You see I’ve been friends with Rhonda for a long time. We used to (in our old lives) have play dates at each other’s houses where we took turns bringing coffee and coconut timbits and chatted about mom stuff while our little girls played dress up and cooked pretend meals.
Then Redwood Park Communities happened. Things changed. Big things.
Rhonda was busy doing important stuff, and if I wanted to spend time with her, I had to meet her where she was. For a while, that meant pulling staples and cutting insulation at the “broken house”. Then it meant trips to Ikea to outfit the apartments. Later it became a different kind of mom chat in the living room at United House. Sometimes it was a stretch for me, and I felt out of my element, but I followed my friend. I’m so grateful I did.

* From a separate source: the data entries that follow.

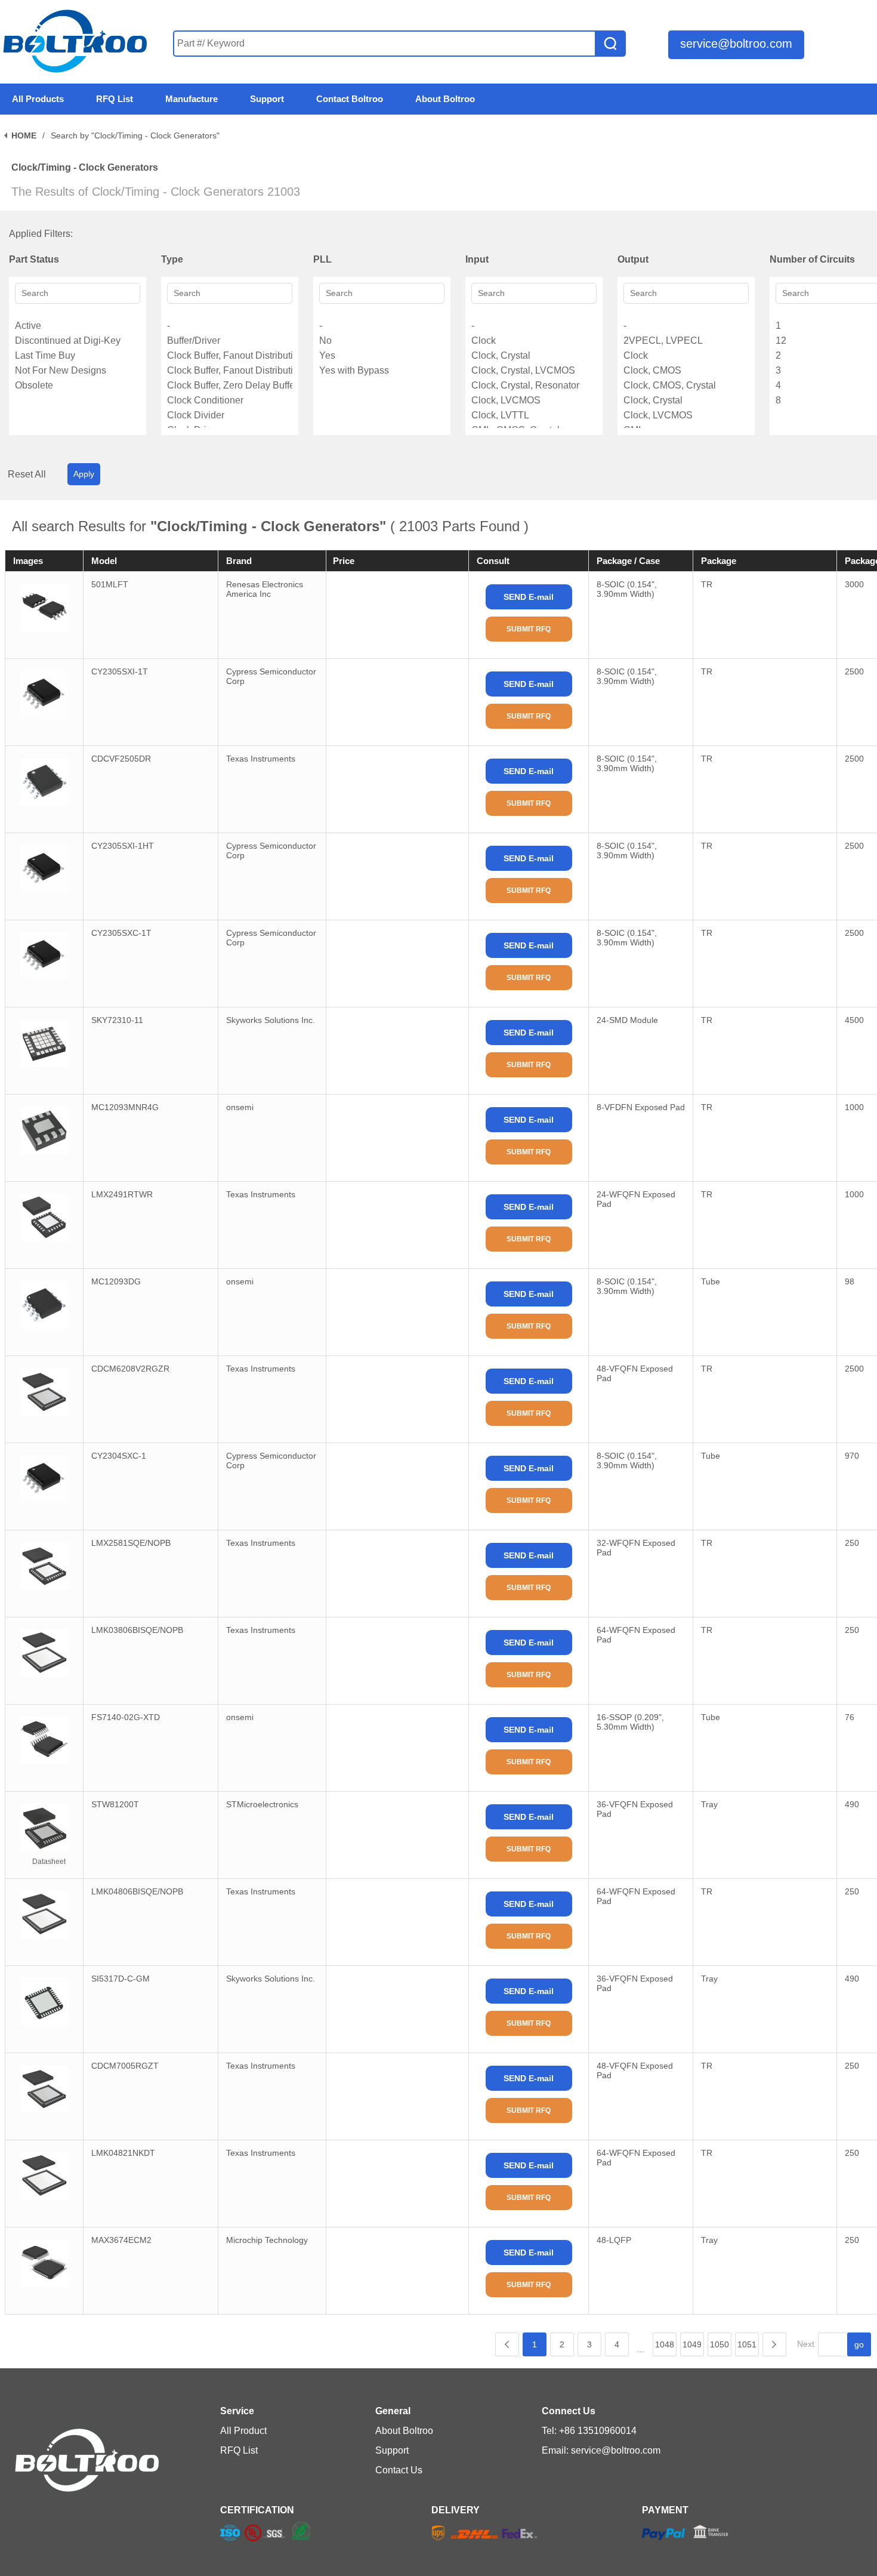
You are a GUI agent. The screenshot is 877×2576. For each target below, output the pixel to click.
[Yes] (381, 355)
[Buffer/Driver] (229, 340)
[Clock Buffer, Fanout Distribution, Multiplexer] (229, 370)
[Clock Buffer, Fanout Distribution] (229, 355)
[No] (381, 340)
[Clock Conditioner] (229, 400)
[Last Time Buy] (77, 355)
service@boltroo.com (736, 43)
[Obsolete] (77, 385)
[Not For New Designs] (77, 370)
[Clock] (534, 340)
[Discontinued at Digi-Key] (77, 340)
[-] (229, 325)
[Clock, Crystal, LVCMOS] (534, 370)
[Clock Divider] (229, 415)
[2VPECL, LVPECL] (686, 340)
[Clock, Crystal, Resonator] (534, 385)
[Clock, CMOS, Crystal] (686, 385)
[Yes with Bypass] (381, 370)
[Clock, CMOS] (686, 370)
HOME (23, 135)
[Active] (77, 325)
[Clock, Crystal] (534, 355)
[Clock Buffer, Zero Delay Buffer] (229, 385)
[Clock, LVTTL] (534, 415)
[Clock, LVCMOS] (534, 400)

My calling found me one morning in that living room. A new friend came in—someone who didn’t even live at the house—and over coffee she spilled out her horrific story of abuse. I listened, helpless. The bottom fell out of my heart.
I had always respected what Rhonda did. I had always been sure that I couldn’t do it. That visit made me more sure than ever.
But then Rhonda spoke with me after, and told me she wanted me to be more involved. She told me that watching me listen had shown her that I was able to help. I’ve been listening ever since. Simply listening.
You don’t have to be an expert to help people. You don’t have to be some super-gifted superwoman. You just have to be willing and open and available. Your calling will find you.